***** TEXT SEGMENT
So, what if you are a student who loves emergency medicine… but you think adults are stinky? What if you love pediatrics but would rather be tortured by “dementors” than go to a primary care clinic? Maybe you are an EM resident who just particularly enjoys playing with bubbles at work. The PEM fellowship route is a wonderful fit! Less focus on primary care means more time in the emergency department. Many PEM fellowships allow EM-trained fellows to moonlight to provide an income similar to their graduated colleagues. Unfortunately, as of 2000, the number of PEM fellowship slots filled by EM residents has continued to decline. Per the study by Murray, et al in 2007, the number of PEM fellows with an EM background as their primary training was only about 5%.2,3 Pairing a categorical pediatric or EM residency with the reciprocal PEM fellowship takes 5-6 years but has the benefit of PEM sub-board certification. EM/peds combined graduates are not PEM eligible since 1998.
In fact, in the same EM/peds graduate survey, the most commonly reported shortcoming of combined training was ineligibility for the PEM sub-board certification.1 The lack of this designation was perceived to be a detriment to securing academic positions in dedicated children’s hospitals by 81% of graduates. It is noted that only a fourth of the same respondents actually worked in freestanding children’s hospitals, and only 8% felt a freestanding children’s hospital was the ideal work setting for them. Conversely, Althouse and Stockman reported that almost 80% of surveyed PEM physicians certified by the ABP plan to practice exclusively in an academic setting, and that 3% practice in a rural setting.4
The life of a medical student might be easier if we could add a “sorting hat ceremony,” especially for those considering emergency or pediatrics. Medical students know that categorically-trained pediatricians and emergency docs are more than capable of providing excellent care to children, but for those who want to specialize in the emergent care of children, hopefully these mumblings and grumblings help them find the house that is right for them. Of course, which house just depends on who they are and what they want. Good luck sorting that out.
**********
***** AVAILABLE DATA
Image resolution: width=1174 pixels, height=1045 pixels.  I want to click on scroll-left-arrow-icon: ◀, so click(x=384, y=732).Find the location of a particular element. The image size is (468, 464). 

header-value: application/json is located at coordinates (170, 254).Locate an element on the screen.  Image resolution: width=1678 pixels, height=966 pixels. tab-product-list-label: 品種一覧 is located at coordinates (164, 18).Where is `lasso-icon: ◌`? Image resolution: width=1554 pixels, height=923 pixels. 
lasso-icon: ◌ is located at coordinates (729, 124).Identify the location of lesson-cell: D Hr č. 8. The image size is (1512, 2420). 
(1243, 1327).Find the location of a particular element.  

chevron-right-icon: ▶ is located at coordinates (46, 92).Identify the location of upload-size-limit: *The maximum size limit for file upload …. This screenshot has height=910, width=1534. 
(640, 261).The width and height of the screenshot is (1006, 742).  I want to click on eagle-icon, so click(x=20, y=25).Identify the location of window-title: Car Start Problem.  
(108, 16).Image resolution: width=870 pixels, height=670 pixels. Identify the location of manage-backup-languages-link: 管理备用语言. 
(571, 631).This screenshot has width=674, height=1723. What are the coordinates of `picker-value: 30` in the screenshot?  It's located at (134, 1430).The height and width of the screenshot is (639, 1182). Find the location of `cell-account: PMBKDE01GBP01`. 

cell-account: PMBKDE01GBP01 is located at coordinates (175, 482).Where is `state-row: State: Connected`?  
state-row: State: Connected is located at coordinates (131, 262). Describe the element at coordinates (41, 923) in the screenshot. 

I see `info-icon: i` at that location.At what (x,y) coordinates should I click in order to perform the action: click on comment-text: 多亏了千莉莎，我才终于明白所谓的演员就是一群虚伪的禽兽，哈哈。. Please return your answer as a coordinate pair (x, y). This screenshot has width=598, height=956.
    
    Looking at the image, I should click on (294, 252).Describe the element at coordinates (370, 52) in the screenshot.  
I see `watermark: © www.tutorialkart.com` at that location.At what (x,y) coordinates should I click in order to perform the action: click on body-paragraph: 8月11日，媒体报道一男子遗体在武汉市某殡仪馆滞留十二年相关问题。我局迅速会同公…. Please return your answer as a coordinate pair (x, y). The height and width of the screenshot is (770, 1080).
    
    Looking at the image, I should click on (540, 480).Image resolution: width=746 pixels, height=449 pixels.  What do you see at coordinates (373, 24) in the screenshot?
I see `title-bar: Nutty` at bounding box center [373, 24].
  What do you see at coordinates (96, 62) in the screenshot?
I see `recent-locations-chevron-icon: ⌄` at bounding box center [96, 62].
**********
### EXERCISES TO COMPLETE
1: In the text on pediatric emergency medicine training, what percentage of EM/peds graduates felt that lacking PEM sub-board certification hurt their chances of academic positions in dedicated children's hospitals?
2: Write a continuation of the text on pediatric emergency medicine training, starting after its final sentence.
The items have nothing to do with the text about pediatric emergency medicine training.

### TASK ANSWERS
1: 81% of graduates.

2:
If you’re interested in further pediatric emergency medicine knowledge or training tracks, please see the EMRA PEM Division page for PEM blogs, twitter handles, and faculty mentorship match to help “sort” into which house you belong.
- Strobel AS, Chasm RC, Woolridge DP. A Survey of Graduates of Combined Emergency Medicine-Pediatrics Residency Programs: An Update. In submission.
- Woolridge DP, Lichenstein R. A survey on the graduates from the combined emergency medicine/pediatric residency programs. J Emerg Med. 2007;32:137-40.
- Murray ML, Woolridge DP, Colletti JE. Pediatric emergency medicine fellowships: faculty and resident training profiles. J Emerg Med. 2009;37:425-9.
- Althouse LA, Stockman JA. Pediatric workforce: a look at pediatric emergency medicine data from the American Board of Pediatrics. TJ Pediatr. 2006;149:600-2.